◆ 요청: 목록에서 "Given: Click the 100%" 문구가 있는 줄부터 "(x=395, y=39)" 문구가 있는 줄까지(양 끝 포함)를 Markdown 표로 정리하세요. 열 이름은 "번호"와 "목록 줄"로 하고 빈 줄은 빼세요.

컬렉션에서 추출한 데이터
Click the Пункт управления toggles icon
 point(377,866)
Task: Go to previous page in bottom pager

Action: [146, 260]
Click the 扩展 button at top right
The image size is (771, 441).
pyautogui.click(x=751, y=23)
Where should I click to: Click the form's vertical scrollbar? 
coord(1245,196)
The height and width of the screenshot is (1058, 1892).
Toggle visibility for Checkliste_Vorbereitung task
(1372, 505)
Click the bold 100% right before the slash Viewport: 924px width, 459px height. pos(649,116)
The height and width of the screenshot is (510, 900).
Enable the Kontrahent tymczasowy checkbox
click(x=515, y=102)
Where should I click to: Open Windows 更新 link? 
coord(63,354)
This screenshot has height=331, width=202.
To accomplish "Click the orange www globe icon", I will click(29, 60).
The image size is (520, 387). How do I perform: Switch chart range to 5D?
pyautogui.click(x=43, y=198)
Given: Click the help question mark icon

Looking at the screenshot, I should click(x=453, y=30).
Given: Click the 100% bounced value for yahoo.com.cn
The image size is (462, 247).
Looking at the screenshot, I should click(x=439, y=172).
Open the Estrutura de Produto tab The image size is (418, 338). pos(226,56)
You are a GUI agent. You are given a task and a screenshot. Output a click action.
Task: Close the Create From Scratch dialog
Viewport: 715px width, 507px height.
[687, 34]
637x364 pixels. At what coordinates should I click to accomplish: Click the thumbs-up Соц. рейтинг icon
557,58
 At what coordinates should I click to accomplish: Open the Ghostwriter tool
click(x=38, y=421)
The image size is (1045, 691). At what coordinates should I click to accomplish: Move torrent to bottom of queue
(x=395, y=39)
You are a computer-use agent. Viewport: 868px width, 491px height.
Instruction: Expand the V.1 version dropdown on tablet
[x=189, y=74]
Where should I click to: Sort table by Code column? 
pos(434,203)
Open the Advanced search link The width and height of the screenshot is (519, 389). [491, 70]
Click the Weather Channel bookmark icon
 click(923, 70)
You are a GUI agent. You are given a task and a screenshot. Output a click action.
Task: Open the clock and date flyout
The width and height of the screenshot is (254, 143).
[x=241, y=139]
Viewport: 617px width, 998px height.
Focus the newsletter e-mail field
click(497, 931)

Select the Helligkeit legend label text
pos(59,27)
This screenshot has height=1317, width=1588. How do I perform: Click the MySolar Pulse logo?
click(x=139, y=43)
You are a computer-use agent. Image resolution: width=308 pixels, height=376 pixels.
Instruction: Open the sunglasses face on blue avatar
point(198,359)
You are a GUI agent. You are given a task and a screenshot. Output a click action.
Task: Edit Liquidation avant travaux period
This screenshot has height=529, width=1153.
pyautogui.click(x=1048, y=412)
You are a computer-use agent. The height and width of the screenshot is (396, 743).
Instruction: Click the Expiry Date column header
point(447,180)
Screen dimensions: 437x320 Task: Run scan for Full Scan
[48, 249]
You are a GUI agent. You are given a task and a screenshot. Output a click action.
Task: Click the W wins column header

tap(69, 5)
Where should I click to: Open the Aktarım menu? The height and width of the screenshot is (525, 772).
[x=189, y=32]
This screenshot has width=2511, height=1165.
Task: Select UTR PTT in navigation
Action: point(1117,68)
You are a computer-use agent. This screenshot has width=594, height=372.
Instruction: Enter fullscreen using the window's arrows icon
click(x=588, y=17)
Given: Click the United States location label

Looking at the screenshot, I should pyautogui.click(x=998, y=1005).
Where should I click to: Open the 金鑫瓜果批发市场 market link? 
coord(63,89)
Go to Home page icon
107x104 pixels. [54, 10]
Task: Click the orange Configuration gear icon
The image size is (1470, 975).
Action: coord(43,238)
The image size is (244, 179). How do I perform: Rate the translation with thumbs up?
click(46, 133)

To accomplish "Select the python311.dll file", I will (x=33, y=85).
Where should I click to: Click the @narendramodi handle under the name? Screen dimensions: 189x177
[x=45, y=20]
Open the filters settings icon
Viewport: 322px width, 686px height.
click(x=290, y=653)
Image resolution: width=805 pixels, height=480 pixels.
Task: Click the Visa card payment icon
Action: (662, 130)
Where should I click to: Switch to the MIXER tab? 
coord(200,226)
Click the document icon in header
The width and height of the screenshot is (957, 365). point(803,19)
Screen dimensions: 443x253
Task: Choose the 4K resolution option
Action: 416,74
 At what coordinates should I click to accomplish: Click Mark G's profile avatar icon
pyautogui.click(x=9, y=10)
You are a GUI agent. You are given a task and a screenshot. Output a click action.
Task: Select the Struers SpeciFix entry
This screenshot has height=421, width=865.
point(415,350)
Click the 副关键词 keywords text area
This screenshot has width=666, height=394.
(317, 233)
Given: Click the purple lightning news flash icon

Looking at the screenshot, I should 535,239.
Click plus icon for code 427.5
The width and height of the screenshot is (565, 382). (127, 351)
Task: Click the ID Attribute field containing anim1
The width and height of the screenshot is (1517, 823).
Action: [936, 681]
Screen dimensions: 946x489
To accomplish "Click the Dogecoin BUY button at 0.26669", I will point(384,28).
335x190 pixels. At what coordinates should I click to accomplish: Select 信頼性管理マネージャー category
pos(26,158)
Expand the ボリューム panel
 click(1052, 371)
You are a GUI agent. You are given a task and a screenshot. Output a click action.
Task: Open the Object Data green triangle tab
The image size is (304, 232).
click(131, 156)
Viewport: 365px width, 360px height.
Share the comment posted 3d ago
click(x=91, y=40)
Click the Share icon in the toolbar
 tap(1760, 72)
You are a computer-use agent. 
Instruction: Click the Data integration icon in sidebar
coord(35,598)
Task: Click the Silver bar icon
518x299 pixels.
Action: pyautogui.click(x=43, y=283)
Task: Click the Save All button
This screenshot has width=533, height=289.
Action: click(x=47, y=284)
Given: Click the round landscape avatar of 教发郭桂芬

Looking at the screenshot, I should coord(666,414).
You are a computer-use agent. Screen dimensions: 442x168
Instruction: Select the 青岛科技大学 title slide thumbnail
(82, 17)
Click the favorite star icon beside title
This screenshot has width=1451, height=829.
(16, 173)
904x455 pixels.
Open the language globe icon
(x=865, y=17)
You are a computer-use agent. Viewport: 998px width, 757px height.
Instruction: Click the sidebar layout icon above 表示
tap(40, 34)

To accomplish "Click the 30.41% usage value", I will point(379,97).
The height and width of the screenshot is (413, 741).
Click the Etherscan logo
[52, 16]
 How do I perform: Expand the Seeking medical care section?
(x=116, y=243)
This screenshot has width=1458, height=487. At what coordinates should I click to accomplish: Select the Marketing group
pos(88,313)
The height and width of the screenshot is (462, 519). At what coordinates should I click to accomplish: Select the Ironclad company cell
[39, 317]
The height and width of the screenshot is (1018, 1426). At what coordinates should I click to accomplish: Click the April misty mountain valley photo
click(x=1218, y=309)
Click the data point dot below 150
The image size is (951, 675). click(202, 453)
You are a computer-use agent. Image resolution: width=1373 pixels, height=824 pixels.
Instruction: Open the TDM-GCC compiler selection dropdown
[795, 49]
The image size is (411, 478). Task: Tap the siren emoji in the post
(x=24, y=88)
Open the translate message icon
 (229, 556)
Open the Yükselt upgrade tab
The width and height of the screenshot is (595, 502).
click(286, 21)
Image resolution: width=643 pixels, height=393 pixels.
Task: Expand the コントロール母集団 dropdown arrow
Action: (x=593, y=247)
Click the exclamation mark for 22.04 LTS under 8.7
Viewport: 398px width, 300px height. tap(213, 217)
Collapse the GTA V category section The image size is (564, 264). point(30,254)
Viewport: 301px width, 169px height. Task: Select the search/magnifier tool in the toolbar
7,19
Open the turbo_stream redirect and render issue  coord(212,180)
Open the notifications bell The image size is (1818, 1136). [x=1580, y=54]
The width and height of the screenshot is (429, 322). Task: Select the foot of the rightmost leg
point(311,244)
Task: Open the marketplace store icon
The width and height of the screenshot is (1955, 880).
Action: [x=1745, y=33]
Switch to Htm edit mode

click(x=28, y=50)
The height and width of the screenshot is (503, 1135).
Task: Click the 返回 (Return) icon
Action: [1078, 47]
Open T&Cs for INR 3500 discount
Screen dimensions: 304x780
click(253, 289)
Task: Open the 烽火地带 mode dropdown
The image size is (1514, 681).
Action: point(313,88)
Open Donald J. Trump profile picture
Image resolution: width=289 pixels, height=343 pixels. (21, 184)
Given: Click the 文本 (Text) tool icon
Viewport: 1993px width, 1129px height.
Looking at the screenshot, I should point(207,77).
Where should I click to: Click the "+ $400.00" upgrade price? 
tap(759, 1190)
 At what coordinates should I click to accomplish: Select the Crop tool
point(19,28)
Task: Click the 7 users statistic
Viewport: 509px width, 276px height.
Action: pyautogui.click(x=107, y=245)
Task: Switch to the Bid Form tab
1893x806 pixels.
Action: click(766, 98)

◆ 이 문제의 답:
| 번호 | 목록 줄 |
|---|---|
| 1 | Given: Click the 100% bounced value for yahoo.com.cn |
| 2 | The image size is (462, 247). |
| 3 | Looking at the screenshot, I should click(x=439, y=172). |
| 4 | Open the Estrutura de Produto tab The image size is (418, 338). pos(226,56) |
| 5 | You are a GUI agent. You are given a task and a screenshot. Output a click action. |
| 6 | Task: Close the Create From Scratch dialog |
| 7 | Viewport: 715px width, 507px height. |
| 8 | [687, 34] |
| 9 | 637x364 pixels. At what coordinates should I click to accomplish: Click the thumbs-up Соц. рейтинг icon |
| 10 | 557,58 |
| 11 |  At what coordinates should I click to accomplish: Open the Ghostwriter tool |
| 12 | click(x=38, y=421) |
| 13 | The image size is (1045, 691). At what coordinates should I click to accomplish: Move torrent to bottom of queue |
| 14 | (x=395, y=39) |